In [None]:
%load_ext autoreload
%autoreload 2

In [None]:
#| default_exp hpc

# hpc

> routines for running on clusters

This part isn't strictly for audio i/o, but...sue me. The point of this package is to reduce code-copying between Harmonai projects. 

In [None]:
#|hide
from nbdev.showdoc import *

In [None]:
#|export 
import yaml
import accelerate
from pathlib import Path
import torch
import torchaudio
from torchaudio import transforms as T
import os

In [None]:
#|export 
def get_accel_config(filename='~/.cache/huggingface/accelerate/default_config.yaml'):
    "get huggingface accelerate config info" 
    try:  # first try to use the default file
        filename = filename.replace('~', str(Path.home()))
        with open(filename, 'r') as file:
            ac =  yaml.safe_load(file)
    except OSError:
        ac = {}
        
    # then update using any environment variables
    if os.getenv('MAIN_PROCESS_IP') is not None: ac['main_process_ip'] = os.getenv('MAIN_PROCESS_IP')
    if os.getenv('MACHINE_RANK')    is not None: ac['machine_rank']    = os.getenv('MACHINE_RANK')
    if os.getenv('NUM_MACHINES')    is not None: ac['num_machines']    = os.getenv('NUM_MACHINES')
    if os.getenv('NUM_PROCESSES')   is not None: ac['num_processes']   = os.getenv('NUM_PROCESSES')

    return ac

Let's test that:

In [None]:
ac = get_accel_config('examples/accel_config.yaml')
ac

{'compute_environment': 'LOCAL_MACHINE',
 'deepspeed_config': {},
 'distributed_type': 'MULTI_GPU',
 'fsdp_config': {},
 'machine_rank': 0,
 'main_process_ip': '',
 'main_process_port': 12332,
 'main_training_function': 'main',
 'mixed_precision': 'no',
 'num_machines': 2,
 'num_processes': 8,
 'use_cpu': False}

Next is a little utility to replace `print`, where it'll only print on the cluster headnode.

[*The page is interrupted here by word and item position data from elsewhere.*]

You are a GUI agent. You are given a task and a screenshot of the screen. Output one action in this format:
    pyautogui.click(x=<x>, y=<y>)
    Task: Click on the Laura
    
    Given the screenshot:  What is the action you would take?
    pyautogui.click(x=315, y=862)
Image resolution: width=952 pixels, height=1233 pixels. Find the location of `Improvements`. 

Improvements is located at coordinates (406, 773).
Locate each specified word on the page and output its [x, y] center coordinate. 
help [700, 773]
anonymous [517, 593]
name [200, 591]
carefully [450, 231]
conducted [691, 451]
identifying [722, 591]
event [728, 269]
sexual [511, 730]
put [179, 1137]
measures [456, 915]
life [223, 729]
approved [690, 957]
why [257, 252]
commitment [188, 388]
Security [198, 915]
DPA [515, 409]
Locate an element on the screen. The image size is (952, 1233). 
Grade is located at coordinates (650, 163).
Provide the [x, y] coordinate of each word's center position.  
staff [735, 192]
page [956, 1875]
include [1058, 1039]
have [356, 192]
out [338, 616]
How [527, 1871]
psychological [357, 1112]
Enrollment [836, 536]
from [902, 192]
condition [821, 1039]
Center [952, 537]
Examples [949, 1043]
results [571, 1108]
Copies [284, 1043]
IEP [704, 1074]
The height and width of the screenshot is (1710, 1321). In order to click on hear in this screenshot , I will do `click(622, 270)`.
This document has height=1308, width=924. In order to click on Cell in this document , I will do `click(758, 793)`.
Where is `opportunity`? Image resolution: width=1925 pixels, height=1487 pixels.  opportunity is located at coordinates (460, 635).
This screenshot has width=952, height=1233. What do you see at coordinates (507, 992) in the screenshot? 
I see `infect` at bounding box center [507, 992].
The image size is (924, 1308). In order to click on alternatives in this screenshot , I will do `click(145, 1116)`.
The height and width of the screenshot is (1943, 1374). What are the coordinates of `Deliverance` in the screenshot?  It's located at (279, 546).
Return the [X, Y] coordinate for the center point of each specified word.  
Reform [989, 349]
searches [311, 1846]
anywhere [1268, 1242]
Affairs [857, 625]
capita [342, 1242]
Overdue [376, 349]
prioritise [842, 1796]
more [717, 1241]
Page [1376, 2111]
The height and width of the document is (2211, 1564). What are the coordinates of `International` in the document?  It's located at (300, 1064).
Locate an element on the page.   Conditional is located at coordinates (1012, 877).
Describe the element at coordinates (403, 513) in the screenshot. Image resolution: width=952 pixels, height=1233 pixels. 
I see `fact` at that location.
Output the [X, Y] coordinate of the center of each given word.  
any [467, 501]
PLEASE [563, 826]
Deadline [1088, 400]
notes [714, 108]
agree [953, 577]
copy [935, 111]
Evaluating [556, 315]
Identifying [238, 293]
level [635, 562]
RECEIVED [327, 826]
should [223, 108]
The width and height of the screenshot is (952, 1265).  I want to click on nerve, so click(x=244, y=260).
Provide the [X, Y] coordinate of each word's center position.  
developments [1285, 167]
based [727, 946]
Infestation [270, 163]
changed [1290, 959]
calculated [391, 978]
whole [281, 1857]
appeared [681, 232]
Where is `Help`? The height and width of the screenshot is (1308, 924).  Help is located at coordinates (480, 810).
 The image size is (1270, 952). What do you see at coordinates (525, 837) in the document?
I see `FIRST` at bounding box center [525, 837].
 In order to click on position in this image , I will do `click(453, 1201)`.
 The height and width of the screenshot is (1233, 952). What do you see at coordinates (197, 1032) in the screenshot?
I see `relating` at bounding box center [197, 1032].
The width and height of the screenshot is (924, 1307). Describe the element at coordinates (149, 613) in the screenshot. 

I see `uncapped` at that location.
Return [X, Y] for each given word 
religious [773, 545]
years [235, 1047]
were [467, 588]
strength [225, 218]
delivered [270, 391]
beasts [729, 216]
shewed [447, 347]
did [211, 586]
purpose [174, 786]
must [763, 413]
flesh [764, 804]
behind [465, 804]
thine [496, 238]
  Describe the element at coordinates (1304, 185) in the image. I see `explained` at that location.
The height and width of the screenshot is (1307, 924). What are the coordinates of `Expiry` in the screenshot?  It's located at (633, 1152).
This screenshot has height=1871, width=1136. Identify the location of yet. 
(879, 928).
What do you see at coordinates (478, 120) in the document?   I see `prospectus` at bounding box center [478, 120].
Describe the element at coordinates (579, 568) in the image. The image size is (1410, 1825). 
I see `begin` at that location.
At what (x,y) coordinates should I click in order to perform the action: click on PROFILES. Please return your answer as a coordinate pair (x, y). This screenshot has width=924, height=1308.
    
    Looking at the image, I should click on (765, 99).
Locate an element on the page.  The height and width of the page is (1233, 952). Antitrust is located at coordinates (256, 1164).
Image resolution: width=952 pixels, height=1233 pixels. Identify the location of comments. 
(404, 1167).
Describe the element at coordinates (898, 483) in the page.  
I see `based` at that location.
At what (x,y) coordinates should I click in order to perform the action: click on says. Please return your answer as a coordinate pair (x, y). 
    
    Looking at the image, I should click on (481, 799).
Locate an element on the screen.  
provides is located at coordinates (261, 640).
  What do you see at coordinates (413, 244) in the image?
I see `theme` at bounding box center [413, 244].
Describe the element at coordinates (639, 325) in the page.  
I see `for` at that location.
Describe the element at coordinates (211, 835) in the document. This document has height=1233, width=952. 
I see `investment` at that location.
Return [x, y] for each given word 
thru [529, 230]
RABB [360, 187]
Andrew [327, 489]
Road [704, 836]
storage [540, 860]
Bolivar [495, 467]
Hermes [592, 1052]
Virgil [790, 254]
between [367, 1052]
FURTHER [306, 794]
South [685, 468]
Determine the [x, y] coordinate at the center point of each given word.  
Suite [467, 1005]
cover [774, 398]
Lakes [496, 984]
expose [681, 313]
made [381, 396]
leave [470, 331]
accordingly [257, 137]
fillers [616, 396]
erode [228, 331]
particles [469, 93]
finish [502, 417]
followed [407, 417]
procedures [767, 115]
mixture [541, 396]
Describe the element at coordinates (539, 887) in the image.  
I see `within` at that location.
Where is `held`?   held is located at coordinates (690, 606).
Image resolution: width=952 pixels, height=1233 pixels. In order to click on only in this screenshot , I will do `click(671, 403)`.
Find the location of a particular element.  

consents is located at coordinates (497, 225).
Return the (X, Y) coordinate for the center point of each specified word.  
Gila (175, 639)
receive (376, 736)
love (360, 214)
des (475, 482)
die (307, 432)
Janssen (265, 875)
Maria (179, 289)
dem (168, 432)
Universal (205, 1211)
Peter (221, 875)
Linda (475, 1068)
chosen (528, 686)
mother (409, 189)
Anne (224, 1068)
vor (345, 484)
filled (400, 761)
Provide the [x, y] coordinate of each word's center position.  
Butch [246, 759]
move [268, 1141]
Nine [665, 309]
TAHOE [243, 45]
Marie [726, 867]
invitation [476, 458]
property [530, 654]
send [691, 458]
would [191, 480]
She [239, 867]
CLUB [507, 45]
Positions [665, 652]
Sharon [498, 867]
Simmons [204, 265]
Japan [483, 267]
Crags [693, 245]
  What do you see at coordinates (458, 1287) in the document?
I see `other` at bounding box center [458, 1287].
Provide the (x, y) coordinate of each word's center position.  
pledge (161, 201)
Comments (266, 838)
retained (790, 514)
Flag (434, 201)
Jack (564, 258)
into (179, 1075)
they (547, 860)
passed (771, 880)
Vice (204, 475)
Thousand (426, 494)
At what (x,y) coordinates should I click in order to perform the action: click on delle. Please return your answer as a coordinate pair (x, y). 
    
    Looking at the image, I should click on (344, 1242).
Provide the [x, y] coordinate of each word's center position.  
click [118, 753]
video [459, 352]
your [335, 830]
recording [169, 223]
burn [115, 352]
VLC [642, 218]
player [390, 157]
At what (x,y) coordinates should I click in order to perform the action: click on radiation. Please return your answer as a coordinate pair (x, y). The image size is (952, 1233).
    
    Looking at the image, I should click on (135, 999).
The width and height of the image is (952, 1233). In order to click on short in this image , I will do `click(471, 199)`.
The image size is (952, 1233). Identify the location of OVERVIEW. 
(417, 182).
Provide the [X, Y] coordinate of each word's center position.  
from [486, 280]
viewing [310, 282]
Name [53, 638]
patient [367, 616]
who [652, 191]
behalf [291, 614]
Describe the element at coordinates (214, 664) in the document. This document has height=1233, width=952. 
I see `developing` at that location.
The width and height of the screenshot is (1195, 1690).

Note that you can only send one string to `hprint`, so use f-strings

In [None]:
#|export        
class HostPrinter():
    "lil accelerate utility for only printing on host node"
    def __init__(self, accelerator, tag='\033[96m', untag='\033[0m'): #added some colors
        self.accelerator, self.tag, self.untag = accelerator, tag, untag
    def __call__(self, s:str):
        if self.accelerator.is_main_process:
            print(self.tag + s + self.untag, flush=True)

Here's a test:

In [None]:
#test hostprinter
accelerator = accelerate.Accelerator()
device = accelerator.device
hprint = HostPrinter(accelerator)  # hprint only prints on head node
hprint(f'Using device: {device}')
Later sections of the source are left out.